WHAT THE TASK REQUIRES
Say how many lines in the material below include "accomplish". The answer is the number alone.

++++

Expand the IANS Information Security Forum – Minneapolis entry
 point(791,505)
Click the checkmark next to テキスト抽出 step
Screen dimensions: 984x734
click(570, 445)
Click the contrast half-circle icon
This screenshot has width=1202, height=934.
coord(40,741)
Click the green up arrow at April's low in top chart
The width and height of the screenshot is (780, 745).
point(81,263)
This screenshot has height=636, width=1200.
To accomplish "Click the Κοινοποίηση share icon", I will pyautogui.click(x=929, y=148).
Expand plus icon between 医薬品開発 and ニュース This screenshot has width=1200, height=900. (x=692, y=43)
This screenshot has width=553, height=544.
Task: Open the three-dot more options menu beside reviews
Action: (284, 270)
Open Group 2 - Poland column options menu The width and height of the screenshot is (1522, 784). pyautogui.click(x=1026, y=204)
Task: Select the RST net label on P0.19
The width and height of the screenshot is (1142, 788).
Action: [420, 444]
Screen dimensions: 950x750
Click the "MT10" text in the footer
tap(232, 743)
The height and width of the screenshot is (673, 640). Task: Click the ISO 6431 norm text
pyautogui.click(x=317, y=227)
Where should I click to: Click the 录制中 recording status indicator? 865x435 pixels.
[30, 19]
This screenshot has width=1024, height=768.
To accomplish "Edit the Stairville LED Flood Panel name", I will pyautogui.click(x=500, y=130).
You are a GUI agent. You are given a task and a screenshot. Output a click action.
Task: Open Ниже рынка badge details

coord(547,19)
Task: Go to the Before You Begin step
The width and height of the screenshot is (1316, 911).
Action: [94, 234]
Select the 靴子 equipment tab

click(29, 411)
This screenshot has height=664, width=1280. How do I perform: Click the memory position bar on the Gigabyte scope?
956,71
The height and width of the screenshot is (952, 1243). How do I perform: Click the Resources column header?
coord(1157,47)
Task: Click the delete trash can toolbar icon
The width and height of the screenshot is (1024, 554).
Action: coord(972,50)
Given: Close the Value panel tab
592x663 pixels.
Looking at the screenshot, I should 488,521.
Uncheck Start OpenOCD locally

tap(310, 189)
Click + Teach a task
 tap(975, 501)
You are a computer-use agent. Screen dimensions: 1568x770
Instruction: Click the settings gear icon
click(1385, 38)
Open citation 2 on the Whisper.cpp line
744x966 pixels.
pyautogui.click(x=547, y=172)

++++

SOLUTION BELOW
2